A defesa pela Serra do Curral é dificultada por diversos entraves que, ano após ano, permitem que a região permaneça vulnerável às ameaças da exploração predatória. O tombamento estadual é essencial para garantir que ameaças como a da Tamisa não voltem a acontecer, e que a integridade da serra seja preservada.
A Serra do Curral já é tombada no âmbito federal e municipal. No entanto, esses tombamentos protegem apenas as porções da serra nos limites de Belo Horizonte e não são suficientes para impedir a retirada de ferro longe da vista dos moradores de BH, em seus 11 quilômetros de extensão, onde a serra compreende também parte do território de Sabará e Nova Lima. Dessa forma, diversos trechos importantes e repletos de riquezas permanecem desprotegidos.
O Instituto Estadual do Patrimônio Histórico e Artístico de Minas Gerais produziu um dossiê com mais de 1600 páginas, financiado pelo Ministério Público de Minas Gerais (MPMG), fundamentando a enorme importância do tombamento estadual imediato da serra. No entanto, o processo tem caminhado a passos lentos.

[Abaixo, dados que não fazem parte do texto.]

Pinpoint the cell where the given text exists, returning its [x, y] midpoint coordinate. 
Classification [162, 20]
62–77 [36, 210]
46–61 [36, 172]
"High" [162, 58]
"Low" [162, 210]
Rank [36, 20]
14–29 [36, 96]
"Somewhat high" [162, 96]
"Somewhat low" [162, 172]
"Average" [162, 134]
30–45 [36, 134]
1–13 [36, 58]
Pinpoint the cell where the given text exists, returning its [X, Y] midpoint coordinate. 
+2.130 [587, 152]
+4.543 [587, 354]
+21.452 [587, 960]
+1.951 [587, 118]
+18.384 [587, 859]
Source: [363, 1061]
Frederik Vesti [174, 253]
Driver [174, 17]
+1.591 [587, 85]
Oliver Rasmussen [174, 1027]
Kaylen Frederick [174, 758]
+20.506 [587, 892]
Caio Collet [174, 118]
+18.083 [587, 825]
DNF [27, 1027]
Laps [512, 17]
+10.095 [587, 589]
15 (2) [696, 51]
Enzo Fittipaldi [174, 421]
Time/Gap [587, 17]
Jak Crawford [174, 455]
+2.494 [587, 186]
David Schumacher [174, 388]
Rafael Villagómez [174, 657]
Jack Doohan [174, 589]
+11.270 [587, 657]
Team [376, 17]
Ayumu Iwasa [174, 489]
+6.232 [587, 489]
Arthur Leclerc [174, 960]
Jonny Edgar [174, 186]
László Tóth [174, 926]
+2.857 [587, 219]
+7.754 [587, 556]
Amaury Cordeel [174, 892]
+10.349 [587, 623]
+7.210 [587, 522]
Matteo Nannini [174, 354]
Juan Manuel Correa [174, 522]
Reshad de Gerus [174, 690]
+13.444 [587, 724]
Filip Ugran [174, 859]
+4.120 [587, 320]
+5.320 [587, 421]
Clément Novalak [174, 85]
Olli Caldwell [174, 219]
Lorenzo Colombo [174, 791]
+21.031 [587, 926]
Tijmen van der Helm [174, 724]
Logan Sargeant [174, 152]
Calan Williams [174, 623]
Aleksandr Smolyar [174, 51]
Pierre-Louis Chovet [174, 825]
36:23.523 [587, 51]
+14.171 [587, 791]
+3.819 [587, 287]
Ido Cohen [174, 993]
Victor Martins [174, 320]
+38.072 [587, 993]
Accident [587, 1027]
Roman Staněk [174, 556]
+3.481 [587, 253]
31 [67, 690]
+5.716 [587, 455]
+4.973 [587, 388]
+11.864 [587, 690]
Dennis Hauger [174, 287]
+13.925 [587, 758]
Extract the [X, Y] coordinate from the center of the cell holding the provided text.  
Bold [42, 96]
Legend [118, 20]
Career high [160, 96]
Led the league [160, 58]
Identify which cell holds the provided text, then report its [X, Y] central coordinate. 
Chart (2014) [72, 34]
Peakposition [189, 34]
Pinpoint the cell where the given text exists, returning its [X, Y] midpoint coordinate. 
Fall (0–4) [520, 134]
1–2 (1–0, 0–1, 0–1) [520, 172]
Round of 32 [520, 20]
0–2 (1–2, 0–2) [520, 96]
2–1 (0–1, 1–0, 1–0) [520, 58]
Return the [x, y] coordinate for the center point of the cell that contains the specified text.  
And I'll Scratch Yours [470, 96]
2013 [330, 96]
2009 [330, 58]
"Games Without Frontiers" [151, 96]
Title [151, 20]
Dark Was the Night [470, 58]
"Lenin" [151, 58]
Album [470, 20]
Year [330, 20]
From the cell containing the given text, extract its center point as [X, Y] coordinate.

O dossiê foi submetido para análise do Conselho Estadual do Patrimônio Cultural (Conep), responsável por votar sua aprovação, logo em sua primeira reunião ordinária em 2021. No entanto, já em dezembro, o prazo para votação do dossiê foi estendido por mais seis meses.
Um grupo de integrantes do Conep chegou a divulgar uma carta aberta esclarecendo à população que, apesar de realizarem esforços pelo tombamento imediato, a resistência por parte do governo estadual tem sido forte em diversas instâncias. Na carta, ainda, os conselheiros defendem que sejam suspensos os processos de licenciamento que seguem sendo conduzidos na serra.
O Ministério Público de Minas Gerais (MPMG) ajuizou uma ação contra a Tamisa e a prefeitura de Nova Lima, nesta terça, 26, solicitando a suspensão imediata do processo de licenciamento ambiental que permite a instalação do complexo minerário.
De acordo com o MPMG, o projeto viola regras urbanísticas definidas pelo Plano Diretor de Nova Lima. O ponto visado pela mineradora está incluso na Área Prioritária para Conservação da Biodiversidade Especial, devido às suas características de vegetação nativa do bioma Mata Atlântica.
Apesar disso, o município de Nova Lima expediu declaração atestando a conformidade do empreendimento em fevereiro deste ano, ignorando as leis locais de uso da área e permitindo que o “trator passasse”.